Records:
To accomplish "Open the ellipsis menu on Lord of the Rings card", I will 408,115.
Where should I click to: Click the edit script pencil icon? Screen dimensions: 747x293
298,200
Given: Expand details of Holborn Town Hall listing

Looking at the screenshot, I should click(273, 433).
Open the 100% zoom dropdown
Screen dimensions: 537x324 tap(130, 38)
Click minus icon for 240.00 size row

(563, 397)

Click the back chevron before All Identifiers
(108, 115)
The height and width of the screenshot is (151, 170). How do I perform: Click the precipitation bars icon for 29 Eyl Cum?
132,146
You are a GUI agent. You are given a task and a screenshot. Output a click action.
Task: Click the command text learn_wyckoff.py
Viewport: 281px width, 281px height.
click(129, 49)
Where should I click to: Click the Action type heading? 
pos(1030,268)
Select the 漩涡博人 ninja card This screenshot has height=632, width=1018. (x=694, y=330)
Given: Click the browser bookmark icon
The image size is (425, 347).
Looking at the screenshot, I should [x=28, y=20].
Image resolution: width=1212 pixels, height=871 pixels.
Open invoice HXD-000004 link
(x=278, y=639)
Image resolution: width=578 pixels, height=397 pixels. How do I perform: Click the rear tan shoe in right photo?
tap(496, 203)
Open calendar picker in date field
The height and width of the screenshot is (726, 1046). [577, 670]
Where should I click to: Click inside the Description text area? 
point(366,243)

REQUIREMENTS:
Reproduce the data above in full, swapping "Where should I click to" for "Where do I click to" wherever it occurs and leaving everything else unchanged.

COMPLETE RESPONSE:
To accomplish "Open the ellipsis menu on Lord of the Rings card", I will 408,115.
Where do I click to: Click the edit script pencil icon? Screen dimensions: 747x293
298,200
Given: Expand details of Holborn Town Hall listing

Looking at the screenshot, I should click(273, 433).
Open the 100% zoom dropdown
Screen dimensions: 537x324 tap(130, 38)
Click minus icon for 240.00 size row

(563, 397)

Click the back chevron before All Identifiers
(108, 115)
The height and width of the screenshot is (151, 170). How do I perform: Click the precipitation bars icon for 29 Eyl Cum?
132,146
You are a GUI agent. You are given a task and a screenshot. Output a click action.
Task: Click the command text learn_wyckoff.py
Viewport: 281px width, 281px height.
click(129, 49)
Where do I click to: Click the Action type heading? 
pos(1030,268)
Select the 漩涡博人 ninja card This screenshot has height=632, width=1018. (x=694, y=330)
Given: Click the browser bookmark icon
The image size is (425, 347).
Looking at the screenshot, I should [x=28, y=20].
Image resolution: width=1212 pixels, height=871 pixels.
Open invoice HXD-000004 link
(x=278, y=639)
Image resolution: width=578 pixels, height=397 pixels. How do I perform: Click the rear tan shoe in right photo?
tap(496, 203)
Open calendar picker in date field
The height and width of the screenshot is (726, 1046). [577, 670]
Where do I click to: Click inside the Description text area? 
point(366,243)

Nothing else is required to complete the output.